<<<<
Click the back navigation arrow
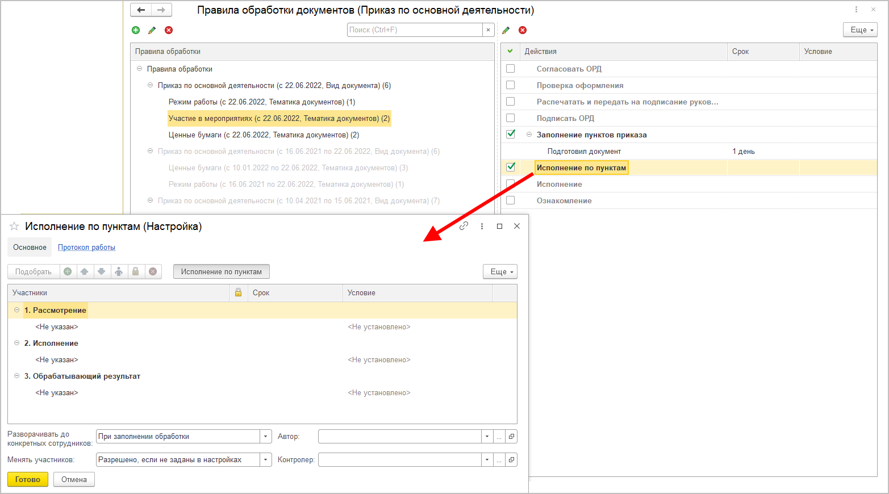The height and width of the screenshot is (494, 889). [x=141, y=10]
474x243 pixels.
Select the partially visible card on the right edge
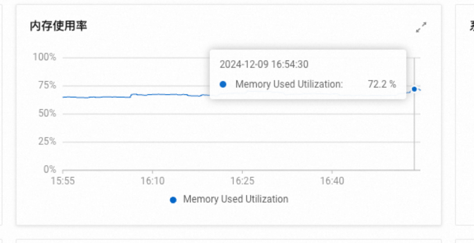click(464, 115)
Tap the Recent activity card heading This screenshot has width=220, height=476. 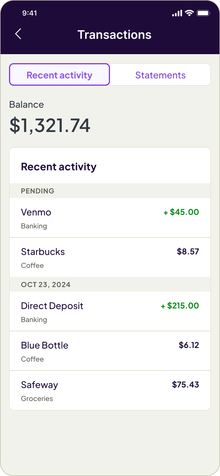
>>>>
#### Exercise brief:
Reproduce the lines above word for word, omitting the pictures from your output.

#### Final result:
Click the back navigation arrow
The height and width of the screenshot is (494, 889). [x=141, y=10]
474x243 pixels.
Select the partially visible card on the right edge
click(464, 115)
Tap the Recent activity card heading This screenshot has width=220, height=476. 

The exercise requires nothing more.